With MPI_Scatter, each rank involved must receive the same number of elements, including the root. Generally the root process is a normal participant in the scatter operation and "receives" his own chunk. This means you also need to specify a receive buffer for the root process. You basically have the following options:

  1. Use MPI_IN_PLACE as recvbuf on the root, by doing that the root will not send anything to itself. Combine that with scattering a tail of the original sendbuffer from the root such that this "tail" has a number of elements that is divisible by the number of processes. E.g. for 20 elements scatter &All_vals[2] which has a total 18 elements, 6 for each (including root again). The root can then use All_vals[0-7].
  2. Pad the sendbuffer with a few elements that don't do anything such that it is divisible by the number of processes.

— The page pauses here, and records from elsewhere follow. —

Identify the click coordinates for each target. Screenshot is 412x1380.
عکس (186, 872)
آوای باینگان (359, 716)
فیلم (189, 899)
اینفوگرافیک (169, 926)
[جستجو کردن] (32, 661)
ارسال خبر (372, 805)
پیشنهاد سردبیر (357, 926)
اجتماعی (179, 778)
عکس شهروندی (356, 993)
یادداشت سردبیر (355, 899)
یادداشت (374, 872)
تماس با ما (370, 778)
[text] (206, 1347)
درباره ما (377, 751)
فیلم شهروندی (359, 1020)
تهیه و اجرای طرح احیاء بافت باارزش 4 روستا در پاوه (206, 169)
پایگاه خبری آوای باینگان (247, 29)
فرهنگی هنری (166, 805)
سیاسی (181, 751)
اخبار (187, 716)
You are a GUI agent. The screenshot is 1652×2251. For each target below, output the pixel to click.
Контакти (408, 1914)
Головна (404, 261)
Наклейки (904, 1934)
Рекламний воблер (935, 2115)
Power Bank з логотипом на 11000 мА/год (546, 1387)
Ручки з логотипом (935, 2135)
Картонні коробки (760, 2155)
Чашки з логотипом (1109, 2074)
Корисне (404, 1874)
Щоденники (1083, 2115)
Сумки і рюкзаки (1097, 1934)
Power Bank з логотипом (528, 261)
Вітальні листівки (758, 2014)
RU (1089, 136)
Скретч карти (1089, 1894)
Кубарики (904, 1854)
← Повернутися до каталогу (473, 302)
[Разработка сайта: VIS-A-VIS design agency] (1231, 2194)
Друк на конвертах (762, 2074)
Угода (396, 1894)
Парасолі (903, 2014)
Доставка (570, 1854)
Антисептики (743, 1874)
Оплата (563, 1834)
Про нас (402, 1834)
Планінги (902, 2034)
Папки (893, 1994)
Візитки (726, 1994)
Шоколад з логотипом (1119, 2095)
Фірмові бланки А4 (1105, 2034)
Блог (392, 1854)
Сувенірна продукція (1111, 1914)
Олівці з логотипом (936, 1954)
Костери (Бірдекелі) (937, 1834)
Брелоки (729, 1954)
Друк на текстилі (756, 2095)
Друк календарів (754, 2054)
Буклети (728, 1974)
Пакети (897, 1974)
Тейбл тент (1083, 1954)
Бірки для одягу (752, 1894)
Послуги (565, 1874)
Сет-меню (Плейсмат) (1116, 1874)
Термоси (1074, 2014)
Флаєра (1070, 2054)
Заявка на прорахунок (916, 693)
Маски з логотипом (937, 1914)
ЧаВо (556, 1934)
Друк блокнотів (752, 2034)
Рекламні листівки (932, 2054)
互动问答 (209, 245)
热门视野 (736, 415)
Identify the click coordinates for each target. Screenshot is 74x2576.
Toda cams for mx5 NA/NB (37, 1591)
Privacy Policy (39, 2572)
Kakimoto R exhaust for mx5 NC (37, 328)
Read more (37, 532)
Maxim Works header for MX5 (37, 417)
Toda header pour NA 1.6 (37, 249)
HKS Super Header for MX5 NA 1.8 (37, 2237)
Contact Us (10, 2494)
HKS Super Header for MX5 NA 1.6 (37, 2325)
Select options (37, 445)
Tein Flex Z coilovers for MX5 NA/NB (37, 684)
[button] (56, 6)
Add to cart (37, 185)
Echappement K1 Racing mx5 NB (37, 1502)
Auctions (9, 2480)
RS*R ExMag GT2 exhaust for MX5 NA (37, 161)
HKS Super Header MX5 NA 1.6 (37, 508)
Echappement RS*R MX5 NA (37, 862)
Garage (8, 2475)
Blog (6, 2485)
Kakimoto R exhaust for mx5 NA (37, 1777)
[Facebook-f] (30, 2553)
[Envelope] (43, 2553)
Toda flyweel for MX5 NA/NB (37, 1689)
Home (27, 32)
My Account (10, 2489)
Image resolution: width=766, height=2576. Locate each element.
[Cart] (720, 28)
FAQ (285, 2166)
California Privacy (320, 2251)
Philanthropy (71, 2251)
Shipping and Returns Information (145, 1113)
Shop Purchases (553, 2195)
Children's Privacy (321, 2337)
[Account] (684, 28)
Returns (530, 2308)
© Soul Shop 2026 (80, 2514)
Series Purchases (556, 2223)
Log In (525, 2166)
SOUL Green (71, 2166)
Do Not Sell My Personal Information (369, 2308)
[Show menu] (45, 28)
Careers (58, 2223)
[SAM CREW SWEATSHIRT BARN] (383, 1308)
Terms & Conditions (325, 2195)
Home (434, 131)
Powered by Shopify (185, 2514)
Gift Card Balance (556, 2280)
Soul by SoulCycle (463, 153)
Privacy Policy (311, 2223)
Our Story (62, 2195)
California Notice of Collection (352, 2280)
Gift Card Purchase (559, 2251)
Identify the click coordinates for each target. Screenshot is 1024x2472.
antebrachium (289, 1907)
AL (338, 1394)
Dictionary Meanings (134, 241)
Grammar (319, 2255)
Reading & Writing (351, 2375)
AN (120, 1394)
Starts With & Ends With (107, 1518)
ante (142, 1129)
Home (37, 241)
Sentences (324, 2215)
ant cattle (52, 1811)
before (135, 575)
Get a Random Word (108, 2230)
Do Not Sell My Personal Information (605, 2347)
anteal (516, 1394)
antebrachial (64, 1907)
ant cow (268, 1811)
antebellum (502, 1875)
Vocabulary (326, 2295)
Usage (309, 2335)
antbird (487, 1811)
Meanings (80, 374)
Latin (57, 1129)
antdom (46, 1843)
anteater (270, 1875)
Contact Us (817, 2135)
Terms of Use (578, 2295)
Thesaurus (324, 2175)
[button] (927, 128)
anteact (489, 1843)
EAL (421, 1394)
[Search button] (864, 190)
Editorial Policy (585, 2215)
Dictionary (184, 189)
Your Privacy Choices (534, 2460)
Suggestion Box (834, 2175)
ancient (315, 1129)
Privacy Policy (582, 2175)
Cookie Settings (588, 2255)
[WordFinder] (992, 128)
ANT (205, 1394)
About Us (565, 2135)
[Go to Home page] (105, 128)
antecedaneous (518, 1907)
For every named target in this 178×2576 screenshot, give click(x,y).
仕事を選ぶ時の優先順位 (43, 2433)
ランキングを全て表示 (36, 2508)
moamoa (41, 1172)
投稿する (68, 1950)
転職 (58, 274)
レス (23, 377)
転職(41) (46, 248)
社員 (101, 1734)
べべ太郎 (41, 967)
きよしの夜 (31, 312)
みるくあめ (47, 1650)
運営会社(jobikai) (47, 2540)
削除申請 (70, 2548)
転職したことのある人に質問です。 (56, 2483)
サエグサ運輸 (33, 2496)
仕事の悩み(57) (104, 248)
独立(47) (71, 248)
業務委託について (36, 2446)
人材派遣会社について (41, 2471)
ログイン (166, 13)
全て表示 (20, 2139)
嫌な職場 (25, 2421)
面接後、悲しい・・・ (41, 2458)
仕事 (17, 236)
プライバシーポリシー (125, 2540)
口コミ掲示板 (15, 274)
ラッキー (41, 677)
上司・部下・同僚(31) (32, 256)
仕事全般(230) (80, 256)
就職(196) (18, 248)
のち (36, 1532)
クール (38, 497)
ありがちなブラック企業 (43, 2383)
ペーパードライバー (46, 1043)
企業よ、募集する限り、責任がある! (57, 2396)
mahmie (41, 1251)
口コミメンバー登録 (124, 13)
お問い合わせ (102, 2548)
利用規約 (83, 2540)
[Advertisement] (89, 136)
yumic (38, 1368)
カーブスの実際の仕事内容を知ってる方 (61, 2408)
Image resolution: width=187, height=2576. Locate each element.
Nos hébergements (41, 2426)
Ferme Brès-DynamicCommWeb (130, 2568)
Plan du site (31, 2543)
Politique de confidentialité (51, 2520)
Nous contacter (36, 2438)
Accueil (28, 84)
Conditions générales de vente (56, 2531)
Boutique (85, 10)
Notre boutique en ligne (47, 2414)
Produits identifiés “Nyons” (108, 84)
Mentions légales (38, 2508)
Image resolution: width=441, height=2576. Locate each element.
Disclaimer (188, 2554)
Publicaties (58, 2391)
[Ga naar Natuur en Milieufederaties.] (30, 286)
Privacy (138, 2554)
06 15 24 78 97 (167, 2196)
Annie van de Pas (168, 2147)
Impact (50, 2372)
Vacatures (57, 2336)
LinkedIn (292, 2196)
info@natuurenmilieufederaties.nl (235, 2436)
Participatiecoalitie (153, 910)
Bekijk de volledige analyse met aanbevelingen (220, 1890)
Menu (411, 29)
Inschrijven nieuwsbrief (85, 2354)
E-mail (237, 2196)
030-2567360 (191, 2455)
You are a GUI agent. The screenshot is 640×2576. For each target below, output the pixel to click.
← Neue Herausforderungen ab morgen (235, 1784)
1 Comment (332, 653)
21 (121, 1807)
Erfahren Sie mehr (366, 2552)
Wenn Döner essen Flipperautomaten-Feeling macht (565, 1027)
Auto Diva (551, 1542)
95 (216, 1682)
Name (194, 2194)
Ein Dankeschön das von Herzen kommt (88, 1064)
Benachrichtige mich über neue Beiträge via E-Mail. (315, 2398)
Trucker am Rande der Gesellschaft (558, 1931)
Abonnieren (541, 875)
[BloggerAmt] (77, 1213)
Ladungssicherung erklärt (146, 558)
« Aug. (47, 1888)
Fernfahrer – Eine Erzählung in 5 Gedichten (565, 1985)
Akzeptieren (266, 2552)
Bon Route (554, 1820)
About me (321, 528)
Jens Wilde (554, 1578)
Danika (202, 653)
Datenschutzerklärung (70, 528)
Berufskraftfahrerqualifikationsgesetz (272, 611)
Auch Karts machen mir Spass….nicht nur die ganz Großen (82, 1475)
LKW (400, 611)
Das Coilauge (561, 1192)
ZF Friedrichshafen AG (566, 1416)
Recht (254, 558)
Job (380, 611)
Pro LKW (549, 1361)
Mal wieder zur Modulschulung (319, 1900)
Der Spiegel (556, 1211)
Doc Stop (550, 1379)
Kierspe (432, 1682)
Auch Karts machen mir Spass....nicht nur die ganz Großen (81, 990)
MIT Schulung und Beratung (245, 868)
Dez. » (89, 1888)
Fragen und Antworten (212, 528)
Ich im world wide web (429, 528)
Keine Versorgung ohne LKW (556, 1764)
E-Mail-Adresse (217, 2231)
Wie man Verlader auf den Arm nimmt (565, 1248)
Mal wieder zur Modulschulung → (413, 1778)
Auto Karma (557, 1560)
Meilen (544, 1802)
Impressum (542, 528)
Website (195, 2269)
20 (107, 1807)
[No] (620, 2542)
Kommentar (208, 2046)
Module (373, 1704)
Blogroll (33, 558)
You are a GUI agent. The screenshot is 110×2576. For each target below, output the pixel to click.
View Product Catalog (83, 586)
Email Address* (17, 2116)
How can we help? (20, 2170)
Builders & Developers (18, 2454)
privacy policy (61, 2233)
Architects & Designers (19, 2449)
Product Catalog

  3. Use MPI_Scatterv to send unequal numbers of elements to each rank. Here is a good example how to properly setup the send counts and displacements

The last option is has a some distinct advantages. It creates the least load imbalance among processes and allows all processes to use the same code. If applicable, the second option is very simple and still has a good load balance.